◆ Extracted data entries
= = = = =

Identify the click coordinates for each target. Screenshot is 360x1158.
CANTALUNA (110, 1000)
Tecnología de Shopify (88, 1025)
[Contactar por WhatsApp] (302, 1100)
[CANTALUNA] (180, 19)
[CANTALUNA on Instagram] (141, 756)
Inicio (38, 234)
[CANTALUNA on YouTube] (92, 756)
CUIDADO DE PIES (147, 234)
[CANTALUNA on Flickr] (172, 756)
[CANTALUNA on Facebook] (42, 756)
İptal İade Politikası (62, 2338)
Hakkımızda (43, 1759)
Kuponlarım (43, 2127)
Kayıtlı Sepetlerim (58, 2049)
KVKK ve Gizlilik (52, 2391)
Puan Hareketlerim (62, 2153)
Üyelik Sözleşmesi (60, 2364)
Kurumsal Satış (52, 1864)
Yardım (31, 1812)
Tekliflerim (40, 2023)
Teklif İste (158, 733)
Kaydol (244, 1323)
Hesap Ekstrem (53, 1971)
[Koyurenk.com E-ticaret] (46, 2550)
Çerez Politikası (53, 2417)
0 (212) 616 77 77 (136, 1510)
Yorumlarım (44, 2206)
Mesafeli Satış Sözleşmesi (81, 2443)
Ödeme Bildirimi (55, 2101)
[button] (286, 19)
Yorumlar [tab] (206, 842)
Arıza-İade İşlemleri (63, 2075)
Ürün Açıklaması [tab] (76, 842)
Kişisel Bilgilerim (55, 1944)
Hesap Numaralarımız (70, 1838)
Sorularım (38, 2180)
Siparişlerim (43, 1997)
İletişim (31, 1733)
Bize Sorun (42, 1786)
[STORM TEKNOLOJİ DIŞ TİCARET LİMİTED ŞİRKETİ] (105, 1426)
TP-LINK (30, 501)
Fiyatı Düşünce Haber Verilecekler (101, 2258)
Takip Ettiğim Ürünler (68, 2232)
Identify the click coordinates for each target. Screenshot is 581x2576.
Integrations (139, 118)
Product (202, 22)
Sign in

= = = = =

◆ Assignment
Repeat the data verbatim.

◆ Answer section
Identify the click coordinates for each target. Screenshot is 360x1158.
CANTALUNA (110, 1000)
Tecnología de Shopify (88, 1025)
[Contactar por WhatsApp] (302, 1100)
[CANTALUNA] (180, 19)
[CANTALUNA on Instagram] (141, 756)
Inicio (38, 234)
[CANTALUNA on YouTube] (92, 756)
CUIDADO DE PIES (147, 234)
[CANTALUNA on Flickr] (172, 756)
[CANTALUNA on Facebook] (42, 756)
İptal İade Politikası (62, 2338)
Hakkımızda (43, 1759)
Kuponlarım (43, 2127)
Kayıtlı Sepetlerim (58, 2049)
KVKK ve Gizlilik (52, 2391)
Puan Hareketlerim (62, 2153)
Üyelik Sözleşmesi (60, 2364)
Kurumsal Satış (52, 1864)
Yardım (31, 1812)
Tekliflerim (40, 2023)
Teklif İste (158, 733)
Kaydol (244, 1323)
Hesap Ekstrem (53, 1971)
[Koyurenk.com E-ticaret] (46, 2550)
Çerez Politikası (53, 2417)
0 (212) 616 77 77 (136, 1510)
Yorumlarım (44, 2206)
Mesafeli Satış Sözleşmesi (81, 2443)
Ödeme Bildirimi (55, 2101)
[button] (286, 19)
Yorumlar [tab] (206, 842)
Arıza-İade İşlemleri (63, 2075)
Ürün Açıklaması [tab] (76, 842)
Kişisel Bilgilerim (55, 1944)
Hesap Numaralarımız (70, 1838)
Sorularım (38, 2180)
Siparişlerim (43, 1997)
İletişim (31, 1733)
Bize Sorun (42, 1786)
[STORM TEKNOLOJİ DIŞ TİCARET LİMİTED ŞİRKETİ] (105, 1426)
TP-LINK (30, 501)
Fiyatı Düşünce Haber Verilecekler (101, 2258)
Takip Ettiğim Ürünler (68, 2232)
Identify the click coordinates for each target. Screenshot is 581x2576.
Integrations (139, 118)
Product (202, 22)
Sign in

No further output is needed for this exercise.